I’ve had to use an old school paper journal for a while, because yay, Shea got sent to the psych ward!
I skipped school all last week to sit in the bushes by Li ming’s house to wait until she got home from school or whatever she was doing in the afternoon. On Monday, when I came home, my mom started yelling at me right when I walked in the door. The school finally called her and said I’d missed a week of classes. I’m surprised they didn’t call sooner. But yeah, she flipped shit on me and called dad and he is such a fucking asshole.

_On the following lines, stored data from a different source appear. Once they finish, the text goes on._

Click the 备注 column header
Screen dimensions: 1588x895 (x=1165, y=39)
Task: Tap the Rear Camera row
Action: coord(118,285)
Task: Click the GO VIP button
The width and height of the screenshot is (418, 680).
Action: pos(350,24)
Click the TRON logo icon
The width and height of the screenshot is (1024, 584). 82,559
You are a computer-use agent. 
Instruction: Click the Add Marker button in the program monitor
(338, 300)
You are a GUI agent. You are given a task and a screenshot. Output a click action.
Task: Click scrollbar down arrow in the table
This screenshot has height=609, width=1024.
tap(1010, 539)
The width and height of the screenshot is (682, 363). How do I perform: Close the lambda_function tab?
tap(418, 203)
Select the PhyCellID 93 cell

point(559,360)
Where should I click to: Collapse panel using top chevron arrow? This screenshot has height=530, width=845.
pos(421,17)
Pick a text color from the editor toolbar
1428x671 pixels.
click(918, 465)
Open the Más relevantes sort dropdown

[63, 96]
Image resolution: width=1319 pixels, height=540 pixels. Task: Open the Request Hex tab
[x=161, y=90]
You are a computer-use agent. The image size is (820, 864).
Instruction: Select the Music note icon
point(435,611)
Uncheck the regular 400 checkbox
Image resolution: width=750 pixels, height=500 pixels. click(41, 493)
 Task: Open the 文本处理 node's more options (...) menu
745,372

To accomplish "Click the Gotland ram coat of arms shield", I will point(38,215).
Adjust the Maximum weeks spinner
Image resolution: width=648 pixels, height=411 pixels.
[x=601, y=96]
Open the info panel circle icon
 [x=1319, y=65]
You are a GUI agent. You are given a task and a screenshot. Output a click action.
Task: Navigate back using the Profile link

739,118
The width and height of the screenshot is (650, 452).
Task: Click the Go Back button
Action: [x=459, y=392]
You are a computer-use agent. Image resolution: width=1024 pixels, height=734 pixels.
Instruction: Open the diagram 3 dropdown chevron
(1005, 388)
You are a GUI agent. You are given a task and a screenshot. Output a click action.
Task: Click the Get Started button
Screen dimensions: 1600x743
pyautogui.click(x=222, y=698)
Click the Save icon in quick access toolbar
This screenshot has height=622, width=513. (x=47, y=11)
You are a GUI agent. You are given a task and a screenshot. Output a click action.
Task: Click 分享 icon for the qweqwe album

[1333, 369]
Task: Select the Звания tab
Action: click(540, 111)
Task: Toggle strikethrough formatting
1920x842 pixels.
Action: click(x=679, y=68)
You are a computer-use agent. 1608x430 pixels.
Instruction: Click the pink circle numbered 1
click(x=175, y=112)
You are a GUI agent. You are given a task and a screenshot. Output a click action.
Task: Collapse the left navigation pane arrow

I couldn’t handle it anymore and I started the car in the garage after she went to sleep. But Charlie came in the garage for some reason and found me about to pass out and then got me out and woke mom up. Then hospital and then psych ward. Mainly, I just wrote poems to Li ming the whole time I was in the hospital. I thought about her the whole time, that’s for sure! I started to try and call her a couple times because I know her number by heart & she wouldn’t have the hospital’s number blocked so she’d be more likely to pick up, but I got too nervous.
I didn’t want to talk to anyone there because they weren’t Li ming. My mom came to see me one day, but I told them I didn’t want to see her because they won’t let visitors in unless you want them there! There were a couple kids that seemed pretty cool, but I really just wanted to be by myself with my poems. It was bullshit that I had to sneak a pencil up my sleeve so that I could write in my room at night. One of the rules was no sharps in the rooms and I couldn’t have my stuffed bear either so blah.
The doctors put me on something called olanzapine because they said I have borderline personality disorder. I’m not taking that shit. Fuck that. It makes me shake. I only took it in the hospital because that’s what I needed to do to get out of that shit hole. When I see Li ming at school on Monday, I’m gonna give her all of the poems I wrote to her in the hospital and the painting I did of her.